The Second Blind Son

the second blind sonThe Second Blind Son by Amy Harmon (Website, Twitter, IG)

Genre: fantasy

Setting: Saylock

I read it as a(n): audiobook

Narrator: Rob Shapiro

Source: my own collection 

Length: 15:58:00

Published by: Brilliance Audio (2021)

Her Grace’s rating: 4 out of 5 stars

The Second Blind Son is a sequel of sorts to Amy Harmon’s earlier novel, The First Girl Child. I say of sorts because this story ran concurrently to the events of TFGC, rather than portraying a continuation of that story. In this, the focus is on Hod, a blind man who is raised to be a Keeper of the Temple by Arwin, a cave keeper. Arwen has taught Hod how to listen, smell, feel in ways that are uncanny to help him compensate for his blindness. As a result, Hod is adept at hunting and fighting through the use of his heightened senses. He can identify the heartbeats of individual people, their specific scent, and so forth. And then one day, he rescues a girl who washes up near his cave from a shipwreck. Ghisla is the sole survivor from her people, the Songers, whose voices are ethereally beautiful, and she wants to die. Slowly, she and Hod become the best of friends and, when she uses a rune carved upon her hand, Hod is able to see. Their paths are often separated but they retain their connection through the years, through political upheaval, and across vast distances.

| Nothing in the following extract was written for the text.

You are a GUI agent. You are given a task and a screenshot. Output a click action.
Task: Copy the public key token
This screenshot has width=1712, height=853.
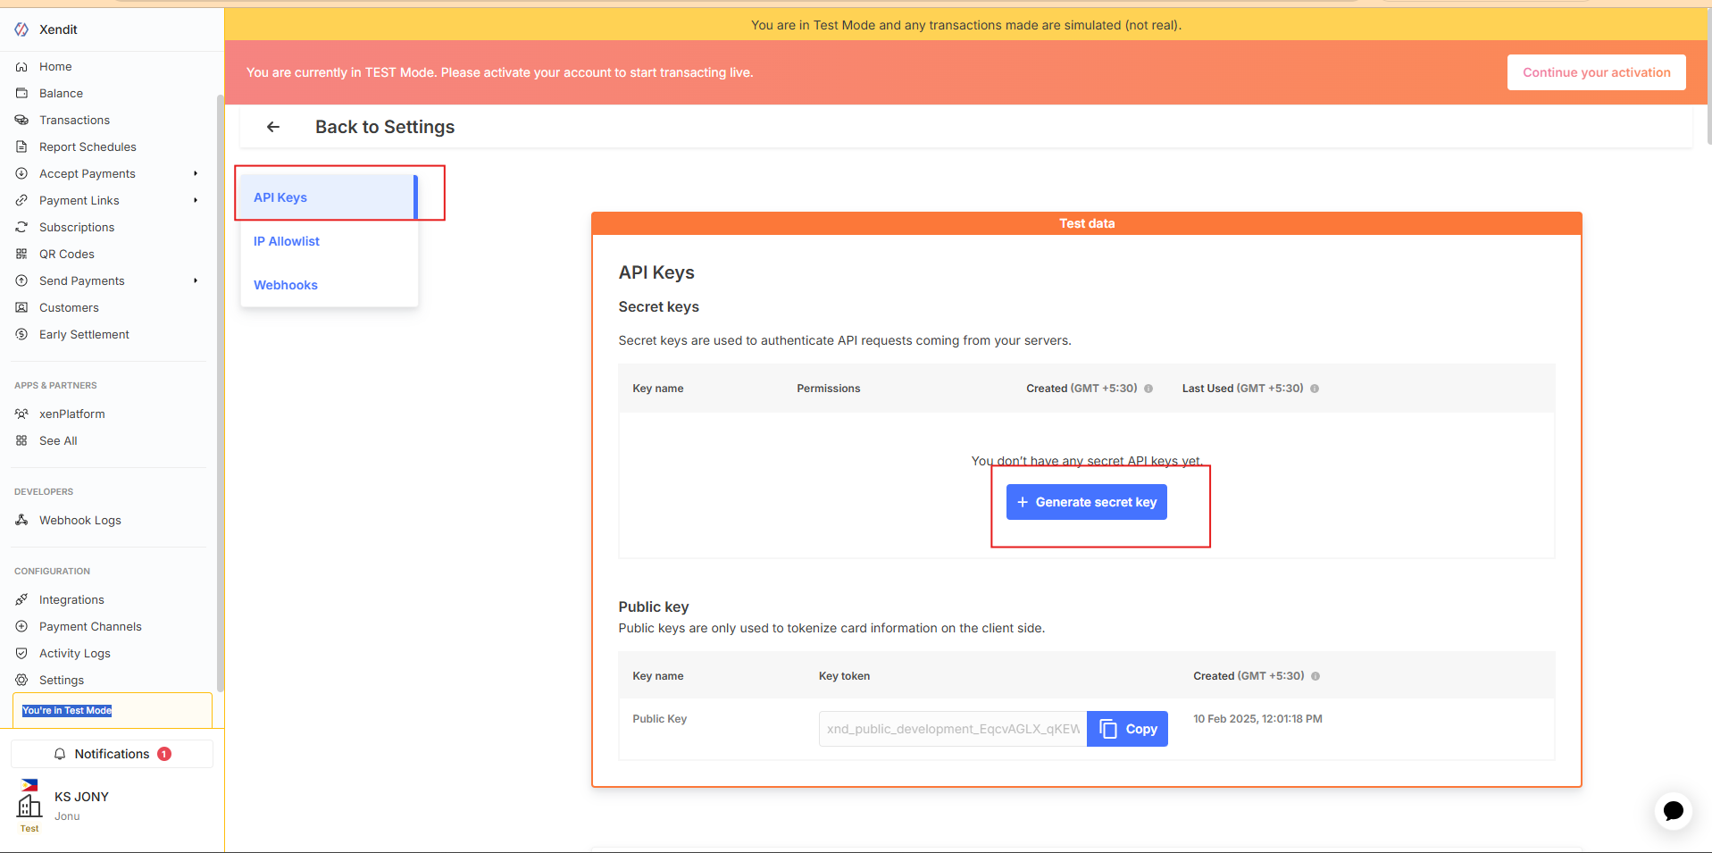pyautogui.click(x=1127, y=729)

I loved this book so much. I really liked the way it wove into the earlier story of TFGC and made you remember events from that story alongside this new one. I hadn’t realised it was that sort of timeline, so I kind of wish I had reread TFGC before jumping into this one, but it in no way hindered the ease of following the story. It is just a thing I would have done to refresh my own memory. And yes, it can probably be read as a standalone, but I truly think readers are short-changing themselves not to read TFGC first. Not only will you become familiar with the world of Saylock, but the characters from that book who make appearances in this one are familiar and welcome. You’d miss out on that if you only read TSBS as a standalone.

The narration was excellent as well. The narrator did some different voices for various characters, but only enough to differentiate them within the scene. He didn’t go crazy with melodrama, he just read the story in an engaging way. There were times when he sounded just like Tuvok, though, so that was a bit of cognitive dissonance. I kept expecting Star Trek. 

The character development throughout was decent, though I would have liked to get more scenes with the other Daughters of the Temple. They were an important part of the story but I feel like I didn’t get to know them very well. Maybe future Saylock books will focus on them more in some way. Ghisla becomes one of the Daughters when she is forced to leave Hod’s cave and is given in lieu of a clan chieftain’s daughter to the Keepers. There, she is known as Liis of Leok and no one learns her true identity. Hod is the only one who knows her real story. Also, YAY for the book sample on Amazon having the spelling of characters’ names! I would not have gotten some right from just listening to it.

I thought it was interesting how King Banruud was a hateful, horrible person but Ghisla could help keep him from raging too much with her music. I don’t remember his madness at all from TFGC, but here it struck me as horrific, persistent tinnitus. I know that can make people crazy – mine sometimes wakes me up – but if one is already crazy and cruel to begin with, what new horrors could the condition bring about? Doesn’t make his actions at all ok, but I thought it was an interesting reading of madness. 

Keeping Hod and Ghisla apart in distance but giving them the means with which to communicate with each other was a great touch. It allowed them to grow and mature, and their relationship did likewise. The rune magic that helped them speak to one another really keeps things humming along for readers so we can sense their desire to be together but we don’t get bored by the separation. 

Probably there is a message in there about how true love doesn’t need to see to recognize one’s beloved. Or something. Ick. I don’t really do romance, though I find this sort of non-melodramatic, non-bodice-ripping romance within many fantasy novels to be entirely acceptable.